June 21 Friday 10:30 GMT
By Anirban Nag
LONDON, June 21 (Reuters) - The dollar slipped from a two-week high against a basket of major currencies on Friday but was still on track for its best weekly rise in a year on expectations of an eventual end to ultra-loose U.S. monetary policy.
After two straight days of sharp gains, some speculators booked profits on the dollar's rise. That helped the euro to recover from a two-week low struck on Thursday.
But gains in the euro are unlikely to last as interest rate differentials are moving in favour of the dollar. Also, a rise in bond yields in southern European countries, given a global bond market sell-off, is compounding the euro zone's problems.

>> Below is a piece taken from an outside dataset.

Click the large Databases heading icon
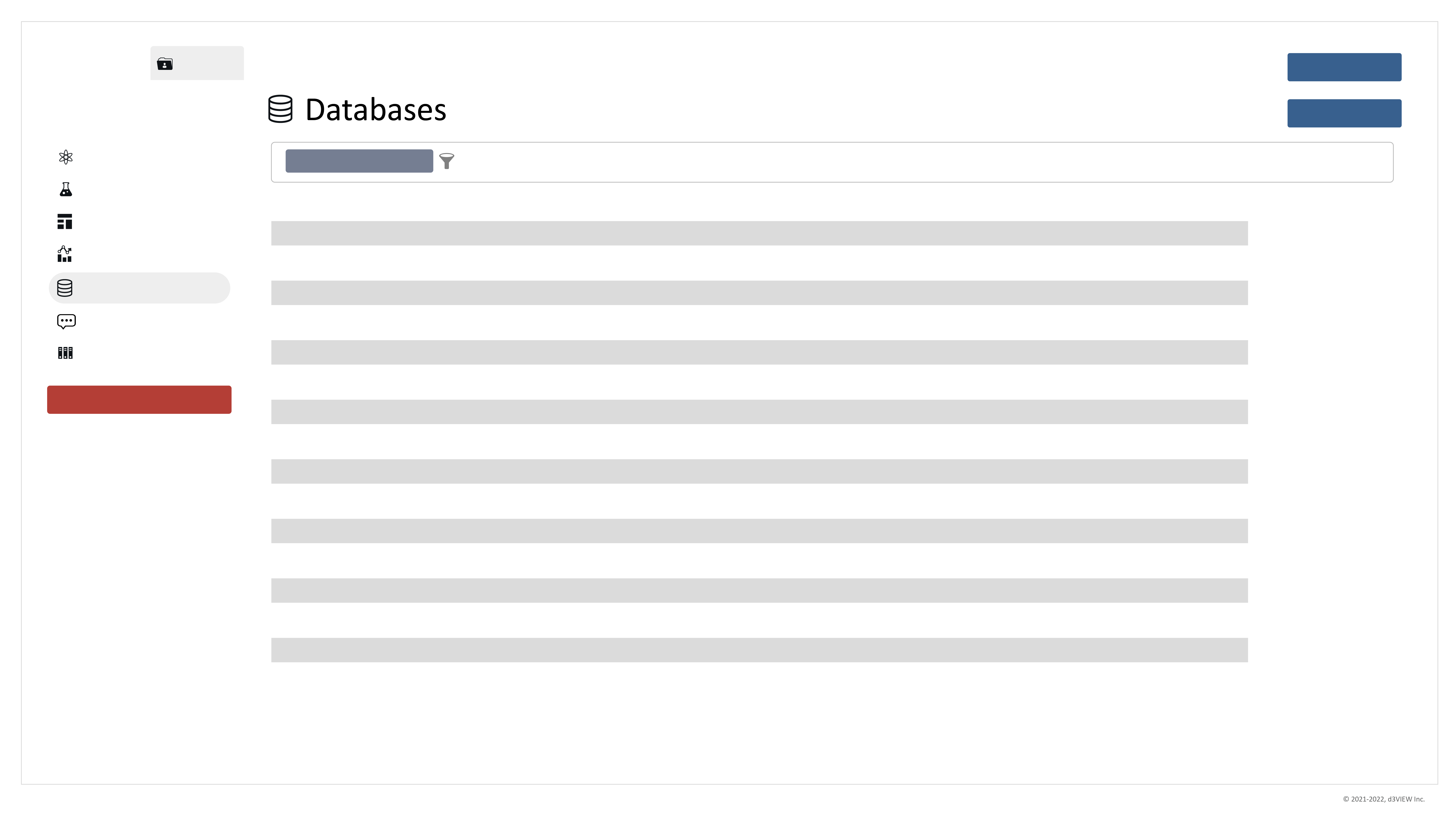 click(x=280, y=109)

Against the currency basket the dollar stood at 81.917 , below Thursday's two-week high of 82.145, though it was still up 1.6 percent for the week.
The euro was steady at $1.3215, but well below Wednesday's four-month peak of $1.3414. Traders said with the yield gap between 10-year Treasuries and German Bunds rising to its highest since late April 2010 in favour of the former, most investors were looking to initiate fresh bets against the euro.

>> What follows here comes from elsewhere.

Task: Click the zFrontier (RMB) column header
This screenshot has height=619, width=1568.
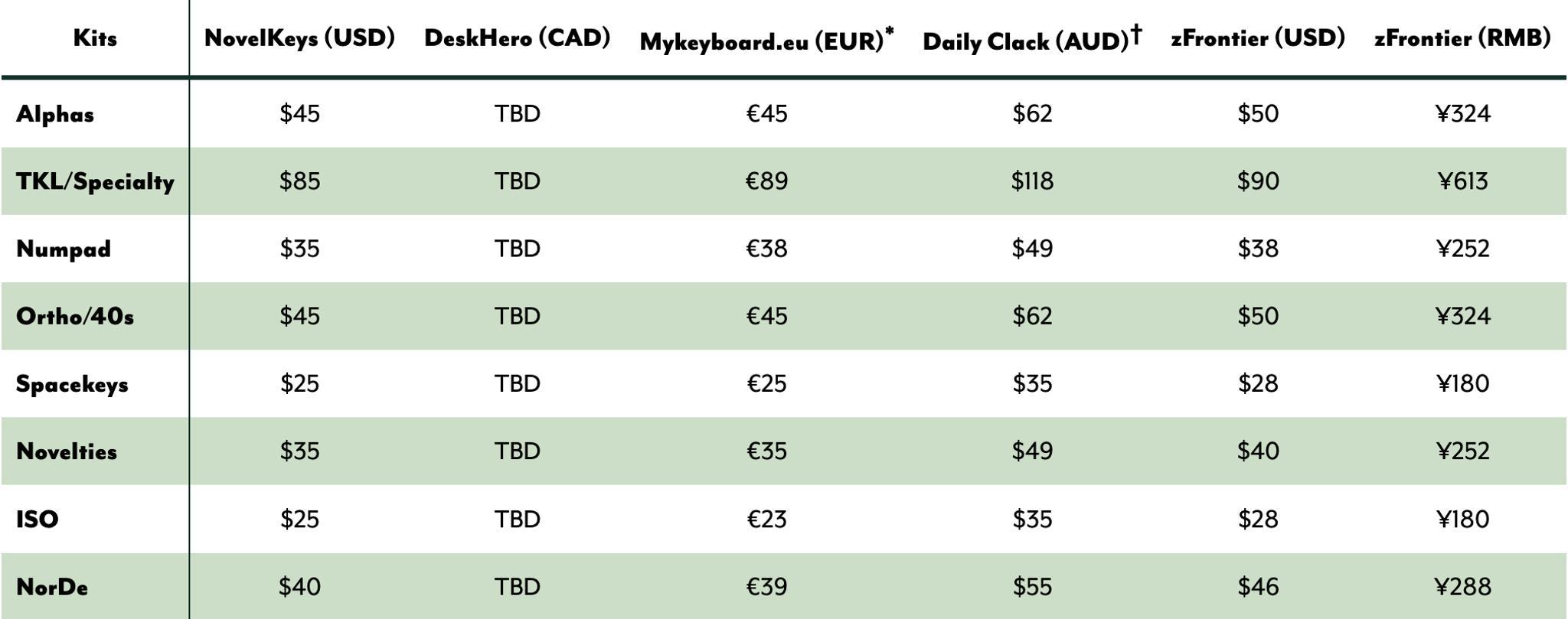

The last time spreads between U.S. Treasures and benchmark German Bunds were at that level over three years back, the euro started to fall from a high of above $1.34 to below $1.20.

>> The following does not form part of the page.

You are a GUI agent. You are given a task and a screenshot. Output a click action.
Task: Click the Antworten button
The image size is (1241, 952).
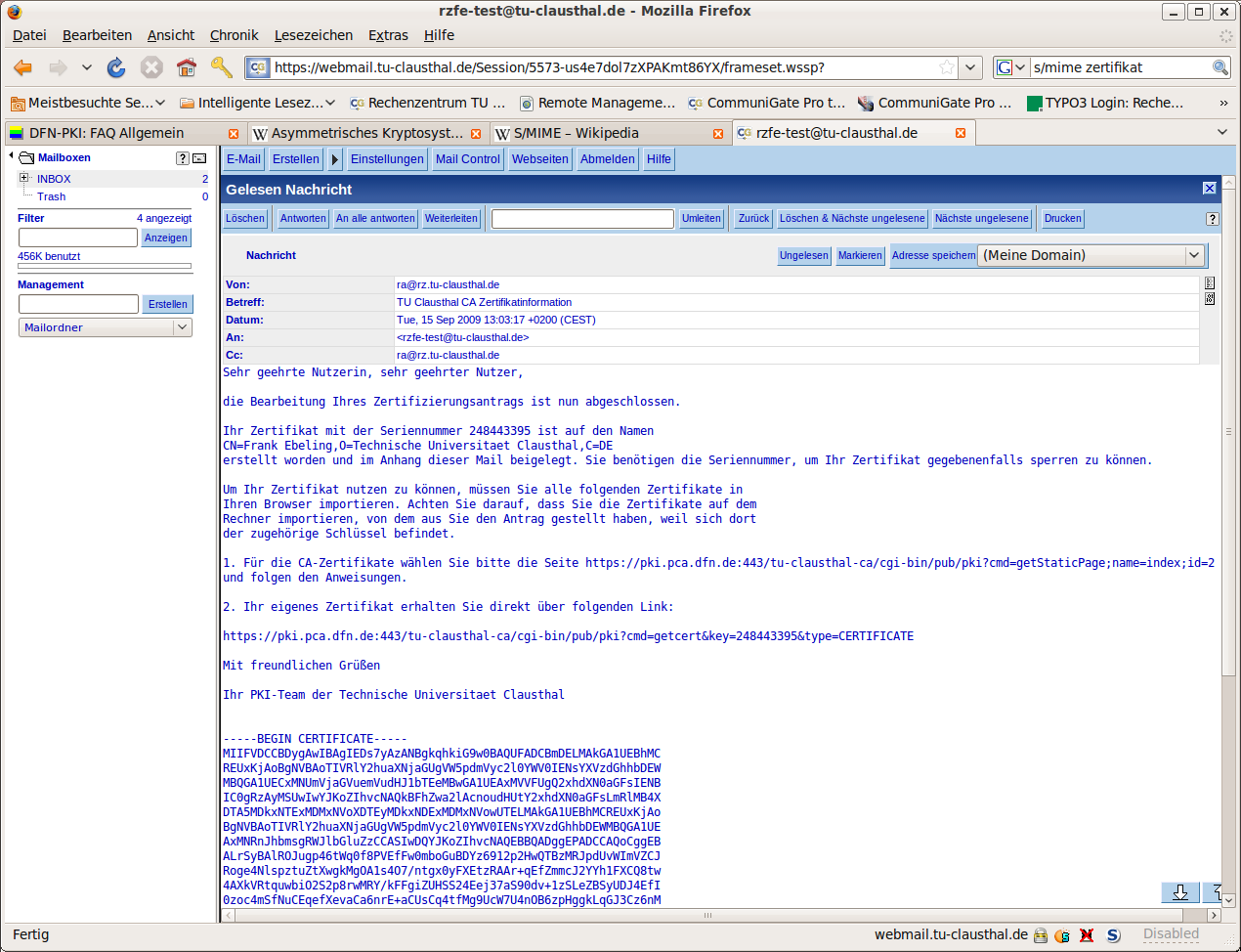pyautogui.click(x=303, y=219)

The dollar gained 0.6 percent against the yen to 97.85 yen , edging near its 98.29 yen top hit on Thursday.
"Among G-10 currencies, we see the dollar as the most popular," said Yujiro Goto, FX strategist at Nomura. "Demand from Japanese investors for Treasuries will pick up and we are expecting the U.S. economy to keep growing. The Fed is likely to start tapering (stimulus measures) in September and this is very encouraging for dollar/yen."
There are concerns, however, that higher U.S. interest rates could prompt a stampede out of emerging markets. Such a development could favour traditional safe-haven currencies such as the yen and the Swiss franc, traders said.
Yields on 10-year U.S. Treasuries rose to their highest since August 2011 after Fed Chairman Ben Bernanke said on Wednesday the economy was improving enough for the Fed to begin scaling back its monthly $85 billion in asset purchases.
"It's become clear the Fed is heading for an exit from stimulus. The era of 'Bernanke puts' is over. Those who are doing dollar carry trades and buying emerging market assets have to unwind their positions," said Mitsuru Saito, chief economist at Tokai Tokyo Securities.
Investors were also keeping an eye on turmoil in Chinese money markets, but fears of a broader banking crisis eased on speculation the central bank had quietly added funds.
That helped to lift the growth-linked Australian dollar from a 33-month low hit on Thursday. The Aussie rose 0.5 percent to $0.9270, after having sunk to $0.9163 on Thursday.